[AZ-Observing] Re: New Camera First Light - NGC 6888 Narrowband

  • From: "Wayne (aka Mr. Galaxy)" <mrgalaxy@xxxxxxxx>
  • To: az-observing@xxxxxxxxxxxxx
  • Date: Tue, 7 Aug 2012 09:44:59 GMT

15480 Empire Rd.
Benson, AZ 85602
hm ph: 520-586-2244 Beautiful image, Mike. It almost appears to be 
3-dimensional. It also looks like you found a black hole in the middle of the 
nebula! Look forward to seeing more of your narrow-band images.
Clear skies, 
Wayne (aka Mr.

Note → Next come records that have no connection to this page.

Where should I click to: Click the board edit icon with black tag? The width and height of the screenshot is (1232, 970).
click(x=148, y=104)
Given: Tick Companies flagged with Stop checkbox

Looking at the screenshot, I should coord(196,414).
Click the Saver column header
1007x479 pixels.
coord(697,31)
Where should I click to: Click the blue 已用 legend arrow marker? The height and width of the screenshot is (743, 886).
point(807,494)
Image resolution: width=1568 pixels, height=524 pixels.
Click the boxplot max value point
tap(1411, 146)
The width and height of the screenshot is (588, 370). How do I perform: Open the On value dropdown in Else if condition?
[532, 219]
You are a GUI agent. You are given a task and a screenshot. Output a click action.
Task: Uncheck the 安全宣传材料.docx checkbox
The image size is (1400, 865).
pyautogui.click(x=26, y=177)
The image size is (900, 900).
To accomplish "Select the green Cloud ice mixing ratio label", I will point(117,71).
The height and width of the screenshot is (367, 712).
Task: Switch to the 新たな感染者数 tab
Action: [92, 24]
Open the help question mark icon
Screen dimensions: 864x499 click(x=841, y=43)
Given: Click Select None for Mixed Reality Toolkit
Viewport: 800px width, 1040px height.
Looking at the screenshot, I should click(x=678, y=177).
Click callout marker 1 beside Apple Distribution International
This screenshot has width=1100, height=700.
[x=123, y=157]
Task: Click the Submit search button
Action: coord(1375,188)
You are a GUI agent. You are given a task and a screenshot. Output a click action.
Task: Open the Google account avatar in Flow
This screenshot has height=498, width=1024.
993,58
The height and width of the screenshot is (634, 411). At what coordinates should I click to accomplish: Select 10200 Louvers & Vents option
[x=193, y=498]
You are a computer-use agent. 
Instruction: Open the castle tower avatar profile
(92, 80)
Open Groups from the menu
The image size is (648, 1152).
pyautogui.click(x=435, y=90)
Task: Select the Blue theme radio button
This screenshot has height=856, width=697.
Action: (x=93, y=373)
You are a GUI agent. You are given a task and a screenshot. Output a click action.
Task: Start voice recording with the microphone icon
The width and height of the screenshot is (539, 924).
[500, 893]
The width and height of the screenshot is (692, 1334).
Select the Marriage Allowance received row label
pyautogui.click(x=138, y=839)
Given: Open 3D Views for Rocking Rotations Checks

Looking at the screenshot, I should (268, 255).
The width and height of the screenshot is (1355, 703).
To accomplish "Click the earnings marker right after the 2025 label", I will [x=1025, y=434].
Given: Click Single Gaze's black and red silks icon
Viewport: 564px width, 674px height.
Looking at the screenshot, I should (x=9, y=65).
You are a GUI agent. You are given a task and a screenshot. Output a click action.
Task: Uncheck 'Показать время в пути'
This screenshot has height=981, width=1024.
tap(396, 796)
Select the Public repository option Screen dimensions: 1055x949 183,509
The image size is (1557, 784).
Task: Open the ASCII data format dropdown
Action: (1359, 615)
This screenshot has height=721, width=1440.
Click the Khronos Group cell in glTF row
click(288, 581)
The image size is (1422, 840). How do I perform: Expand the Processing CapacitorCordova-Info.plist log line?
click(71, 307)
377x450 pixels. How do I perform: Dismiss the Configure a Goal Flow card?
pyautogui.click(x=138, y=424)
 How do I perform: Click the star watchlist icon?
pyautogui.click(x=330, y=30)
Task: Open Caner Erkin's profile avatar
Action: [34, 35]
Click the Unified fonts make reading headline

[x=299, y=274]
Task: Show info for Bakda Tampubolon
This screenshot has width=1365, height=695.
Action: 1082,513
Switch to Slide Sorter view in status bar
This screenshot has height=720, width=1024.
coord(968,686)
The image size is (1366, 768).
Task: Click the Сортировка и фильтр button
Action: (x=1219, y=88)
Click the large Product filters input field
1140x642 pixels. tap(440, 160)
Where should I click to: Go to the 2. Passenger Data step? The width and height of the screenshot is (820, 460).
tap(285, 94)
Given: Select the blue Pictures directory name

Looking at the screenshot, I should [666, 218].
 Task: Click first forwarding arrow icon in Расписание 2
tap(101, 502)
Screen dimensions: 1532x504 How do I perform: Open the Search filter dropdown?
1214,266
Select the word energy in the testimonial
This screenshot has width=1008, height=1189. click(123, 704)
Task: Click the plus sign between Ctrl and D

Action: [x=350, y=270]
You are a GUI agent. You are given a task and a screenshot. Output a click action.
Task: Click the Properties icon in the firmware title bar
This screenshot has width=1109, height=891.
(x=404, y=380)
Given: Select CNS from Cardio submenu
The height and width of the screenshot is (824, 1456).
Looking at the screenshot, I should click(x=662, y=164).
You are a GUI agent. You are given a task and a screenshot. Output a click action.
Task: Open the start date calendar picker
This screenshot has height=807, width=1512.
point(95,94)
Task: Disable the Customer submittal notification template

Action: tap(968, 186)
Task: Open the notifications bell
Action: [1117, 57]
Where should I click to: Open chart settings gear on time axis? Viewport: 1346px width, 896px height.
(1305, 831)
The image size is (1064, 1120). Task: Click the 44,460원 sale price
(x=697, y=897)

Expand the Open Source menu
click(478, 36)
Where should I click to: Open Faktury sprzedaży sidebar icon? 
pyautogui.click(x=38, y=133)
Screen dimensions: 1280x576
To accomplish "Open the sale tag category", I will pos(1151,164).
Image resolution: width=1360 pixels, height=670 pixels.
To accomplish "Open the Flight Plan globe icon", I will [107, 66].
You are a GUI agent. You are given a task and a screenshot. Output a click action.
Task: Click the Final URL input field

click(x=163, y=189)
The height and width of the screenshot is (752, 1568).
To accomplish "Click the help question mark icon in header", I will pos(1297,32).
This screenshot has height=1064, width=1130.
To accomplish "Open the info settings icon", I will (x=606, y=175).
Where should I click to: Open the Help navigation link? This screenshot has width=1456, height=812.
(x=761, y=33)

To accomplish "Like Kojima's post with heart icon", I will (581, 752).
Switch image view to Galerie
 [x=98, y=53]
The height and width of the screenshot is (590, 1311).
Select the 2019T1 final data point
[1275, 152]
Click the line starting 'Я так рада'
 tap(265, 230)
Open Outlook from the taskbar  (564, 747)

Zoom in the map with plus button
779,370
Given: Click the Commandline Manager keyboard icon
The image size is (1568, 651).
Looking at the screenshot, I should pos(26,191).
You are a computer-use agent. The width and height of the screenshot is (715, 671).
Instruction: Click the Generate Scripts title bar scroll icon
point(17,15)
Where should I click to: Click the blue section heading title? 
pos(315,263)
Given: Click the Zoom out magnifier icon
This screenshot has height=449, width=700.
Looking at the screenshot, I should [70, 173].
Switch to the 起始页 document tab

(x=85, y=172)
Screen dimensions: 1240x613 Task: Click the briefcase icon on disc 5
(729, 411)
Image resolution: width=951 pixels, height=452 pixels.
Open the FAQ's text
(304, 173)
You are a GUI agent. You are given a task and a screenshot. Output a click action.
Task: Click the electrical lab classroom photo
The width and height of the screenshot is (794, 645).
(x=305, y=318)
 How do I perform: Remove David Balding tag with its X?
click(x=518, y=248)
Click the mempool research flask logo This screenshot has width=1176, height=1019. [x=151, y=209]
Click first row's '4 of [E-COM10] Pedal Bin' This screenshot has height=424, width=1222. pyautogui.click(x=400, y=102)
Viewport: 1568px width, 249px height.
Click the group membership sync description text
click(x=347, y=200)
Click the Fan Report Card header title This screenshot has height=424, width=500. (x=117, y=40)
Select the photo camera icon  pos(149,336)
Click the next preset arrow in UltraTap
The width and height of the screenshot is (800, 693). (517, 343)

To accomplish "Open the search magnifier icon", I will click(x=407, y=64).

Galaxy)
---------- Original Message ----------
From: Mike Wiles <mikewilesaz@xxxxxxxxx>
To: AZ-Observing@xxxxxxxxxxxxx, sbig@xxxxxxxxxxxxxxx
Subject: [AZ-Observing] New Camera First Light - NGC 6888 Narrowband
Date: Mon, 6 Aug 2012 19:55:43 -0700

Hello all,
After waiting patiently for the bad weather that was delivered with my
camera to subside - including being physically rained on 17 days in a row
between working in Pittsburgh and the Arizona monsoon, I was finally able
to knock out a first light image.  I was excited about the prospect of
narrowband imaging because the bandpass on the filters is so narrow (3
nanometers in my case) that the skyglow from light pollution and the moon
become negligible.  About half of the frames in this image were taken
pointed back toward the Phoenix nebula with no visible affect on the
background that I could see.

The new camera setup is heavy at 4.5 pounds so I opted to go with a fully
threaded connection from telescope to camera in the hopes that I could get
away without using a field flattener.  A look at the corners of the image
tell me that I'm not going to get that lucky.  Imaging in temperatures that
varied from 102&#65533; down to 87&#65533; didn't help with cooling the camera 
either,
but I'm happy with the output.  This is a bi-color image.  I shot through
two filters - Hydrogen Alpha and Oxygen III.  Once I calibrated and stacked
the images I combined the HAlpha and OIII files at a 25/75% split to create
a synthetic green channel.  Mapping HAlpha to Red and OIII to blue, I
combined and processed as a normal RGB.  I've also been experimenting with
some scripting of my own as well as testing on CCDWare's excellent CCD
AutoPilot 5 software....the last 6 hours of the data collection was
entirely automated.  I may get to actually start looking through a
telescope again while I image!!


The full sized, uncropped field can be seen at Astrobin - NGC 6888
Bi-color<http://www.astrobin.com/full/16771/?mod=none>


If you have difficulty with the link, try here:  NGC 6888 - smaller Direct
Link<http://sphotos-b.xx.fbcdn.net/hphotos-prn1/539115_4285947474180_698723027_n.jpg>


*Object:  *NGC 6888 (Crescent Nebula)
*Dates:* Aug 2nd to 5th, 2012
*Location:* Goodyear, AZ - 35mi (56 km) Southwest of Phoenix, Arizona
*Telescope:* Explore Scientific ES127CF Refractor - 127mm f/7.5 Triplet
*Mount:* Astro-Physics AP900GTO CP3
*Camera:* SBIG ST-8300m
*Guiding:* SBIG OAG-8300 & SBIG ST-i
*Exposure:* 16.5 hours total

  - H-Alpha - 17 frames x 1800 seconds
  - Oxygen III - 16 frames x 1800s

*Capture:* Maxim DL 5.18 & CCD AutoPilot
*All Calibration & Processing:* PixInsight 1.7

Hope you enjoy.  Comments, tips and criticisms are welcomed.